* [Textauszug]

Den möglichen Sparvorgaben, die zurzeit von der Landesregierung für die Hochschulen erwogen werden, steht Seckler ungläubig gegenüber. „Da bin ich zunächst nicht bereit, das zu akzeptieren“, sagt er. Bei steigenden Bewerberzahlen sparen zu wollen, sei vollkommen unverständlich. „Die Landesregierung kann sich nicht einerseits beklagen, dass viele junge Menschen das Land verlassen und andererseits sagen, die Hochschulen sollen weniger Studierende ausbilden, von denen ja viele hier bleiben würden.“
Secklers Vision von der Potsdamer Uni ist die einer forschungsstarke Hochschule, in der Spitzenforschung die Grundlage ist. „Lehre und Forschung müssen wirklich eine Einheit sein“, sagt er. Dann würde die Uni auch für Studierende von außen attraktiv sein. „Es wäre ein Fehler, die Hochschule nur als Ausbildungsstätte für Landeskinder zu sehen“, meint Seckler. Potsdam sei ein attraktiver Studienstandort. „Wenn man das mit einem entsprechenden Anspruch für international orientierte, forschungsnahe Studiengänge untersetzt, dann ist mir um die Universität Potsdam nicht bange“.

* [Angezeigte Datensätze]
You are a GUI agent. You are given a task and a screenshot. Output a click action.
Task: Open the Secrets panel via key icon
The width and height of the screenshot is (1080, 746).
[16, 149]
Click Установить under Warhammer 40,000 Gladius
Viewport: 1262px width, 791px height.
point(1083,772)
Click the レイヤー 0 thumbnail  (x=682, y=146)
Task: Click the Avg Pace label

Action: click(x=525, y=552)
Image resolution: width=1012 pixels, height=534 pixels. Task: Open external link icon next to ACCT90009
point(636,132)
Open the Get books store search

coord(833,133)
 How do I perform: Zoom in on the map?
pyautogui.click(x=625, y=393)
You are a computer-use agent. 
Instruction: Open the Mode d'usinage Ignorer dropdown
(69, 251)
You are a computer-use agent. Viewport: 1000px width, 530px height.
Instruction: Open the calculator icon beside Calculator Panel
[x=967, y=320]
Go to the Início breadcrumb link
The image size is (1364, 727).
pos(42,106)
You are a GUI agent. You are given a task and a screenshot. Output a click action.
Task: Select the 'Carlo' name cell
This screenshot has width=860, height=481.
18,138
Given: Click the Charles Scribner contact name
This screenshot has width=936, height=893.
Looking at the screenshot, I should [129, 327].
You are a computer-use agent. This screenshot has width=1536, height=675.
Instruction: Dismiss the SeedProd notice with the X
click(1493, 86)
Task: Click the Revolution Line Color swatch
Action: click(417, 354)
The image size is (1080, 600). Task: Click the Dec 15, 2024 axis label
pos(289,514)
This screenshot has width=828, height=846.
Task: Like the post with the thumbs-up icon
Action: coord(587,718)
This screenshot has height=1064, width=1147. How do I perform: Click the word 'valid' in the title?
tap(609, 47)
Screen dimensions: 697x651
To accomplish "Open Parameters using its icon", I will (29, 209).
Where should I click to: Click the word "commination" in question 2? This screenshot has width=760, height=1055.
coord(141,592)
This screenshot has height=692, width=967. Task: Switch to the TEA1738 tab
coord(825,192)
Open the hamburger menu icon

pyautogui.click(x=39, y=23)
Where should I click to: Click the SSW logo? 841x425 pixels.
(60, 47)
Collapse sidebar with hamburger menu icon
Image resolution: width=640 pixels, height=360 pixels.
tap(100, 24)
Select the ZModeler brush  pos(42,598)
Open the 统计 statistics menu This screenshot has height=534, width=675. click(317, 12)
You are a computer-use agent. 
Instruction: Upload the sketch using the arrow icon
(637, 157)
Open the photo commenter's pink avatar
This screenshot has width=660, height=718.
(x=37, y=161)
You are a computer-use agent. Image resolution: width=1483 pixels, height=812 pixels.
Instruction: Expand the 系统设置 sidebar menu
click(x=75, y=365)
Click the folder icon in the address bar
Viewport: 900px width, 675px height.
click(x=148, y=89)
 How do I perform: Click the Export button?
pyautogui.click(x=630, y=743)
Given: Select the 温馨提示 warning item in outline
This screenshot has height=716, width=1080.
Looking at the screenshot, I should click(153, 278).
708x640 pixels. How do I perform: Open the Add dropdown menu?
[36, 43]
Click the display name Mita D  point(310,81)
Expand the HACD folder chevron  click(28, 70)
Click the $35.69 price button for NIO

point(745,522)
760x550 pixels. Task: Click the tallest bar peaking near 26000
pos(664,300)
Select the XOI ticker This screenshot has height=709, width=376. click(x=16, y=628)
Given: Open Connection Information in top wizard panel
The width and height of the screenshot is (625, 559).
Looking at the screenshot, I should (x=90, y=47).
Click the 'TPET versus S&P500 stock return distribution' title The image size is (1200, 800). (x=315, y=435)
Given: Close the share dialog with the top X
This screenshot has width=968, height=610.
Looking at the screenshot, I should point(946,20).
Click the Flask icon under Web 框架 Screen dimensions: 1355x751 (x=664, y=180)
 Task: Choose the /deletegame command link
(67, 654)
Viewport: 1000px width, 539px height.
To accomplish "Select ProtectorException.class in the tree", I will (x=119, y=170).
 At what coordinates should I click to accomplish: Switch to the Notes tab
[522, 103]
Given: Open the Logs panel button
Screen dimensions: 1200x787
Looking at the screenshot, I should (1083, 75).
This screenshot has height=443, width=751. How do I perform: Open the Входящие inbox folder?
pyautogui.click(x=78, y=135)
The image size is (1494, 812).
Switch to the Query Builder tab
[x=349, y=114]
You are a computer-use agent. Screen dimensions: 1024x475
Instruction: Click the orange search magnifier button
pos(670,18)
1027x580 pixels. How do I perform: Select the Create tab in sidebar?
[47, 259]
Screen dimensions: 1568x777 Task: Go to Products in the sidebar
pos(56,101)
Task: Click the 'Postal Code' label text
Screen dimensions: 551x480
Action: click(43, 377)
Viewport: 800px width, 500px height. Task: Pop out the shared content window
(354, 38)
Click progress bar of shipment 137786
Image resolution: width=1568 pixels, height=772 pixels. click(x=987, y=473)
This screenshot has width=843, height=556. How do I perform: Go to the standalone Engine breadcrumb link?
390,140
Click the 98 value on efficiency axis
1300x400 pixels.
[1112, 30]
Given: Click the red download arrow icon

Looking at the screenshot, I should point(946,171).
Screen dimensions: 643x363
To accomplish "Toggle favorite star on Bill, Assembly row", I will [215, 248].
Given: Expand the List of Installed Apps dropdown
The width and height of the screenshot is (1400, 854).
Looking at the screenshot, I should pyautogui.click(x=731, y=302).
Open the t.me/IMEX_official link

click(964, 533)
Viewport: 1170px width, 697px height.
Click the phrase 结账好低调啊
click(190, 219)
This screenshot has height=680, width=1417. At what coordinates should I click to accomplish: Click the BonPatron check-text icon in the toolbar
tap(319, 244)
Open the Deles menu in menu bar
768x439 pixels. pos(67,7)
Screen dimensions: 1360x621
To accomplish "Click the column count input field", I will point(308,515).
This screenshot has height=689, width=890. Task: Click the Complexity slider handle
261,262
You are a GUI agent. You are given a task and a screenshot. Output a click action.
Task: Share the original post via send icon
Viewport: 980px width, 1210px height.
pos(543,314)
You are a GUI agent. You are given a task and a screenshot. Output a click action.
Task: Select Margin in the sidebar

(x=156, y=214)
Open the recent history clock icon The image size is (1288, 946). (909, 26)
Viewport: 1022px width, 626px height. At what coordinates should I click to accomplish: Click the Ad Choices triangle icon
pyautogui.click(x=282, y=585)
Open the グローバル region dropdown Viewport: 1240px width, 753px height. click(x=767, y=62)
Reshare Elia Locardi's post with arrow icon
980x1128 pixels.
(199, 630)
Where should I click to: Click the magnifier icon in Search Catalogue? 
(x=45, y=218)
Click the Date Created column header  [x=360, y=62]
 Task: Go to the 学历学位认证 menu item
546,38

* [Aufgabe] Führen Sie den Textauszug über Secklers Vorstellungen zur Universität Potsdam im Anschluss an seinen letzten Satz weiter.

* [Antwort]
Robert Seckler tritt am 28. September gegen seinen Mitbewerber Oliver Günther von der Berliner Humboldt Uni zur Wahl zum Präsidenten der Universität Potsdam an. Seckler ist seit 1998 Professor für Physikalische Biochemie an der Universität Potsdam.
Der Biochemiker war von 2008 bis 2011 Vorsitzender des Senats der Universität Potsdam. Der 1954 in Baden-Baden geborene Wissenschaftler hat nach Studium und Promotion an der Universität Tübingen in den USA und Regensburg geforscht.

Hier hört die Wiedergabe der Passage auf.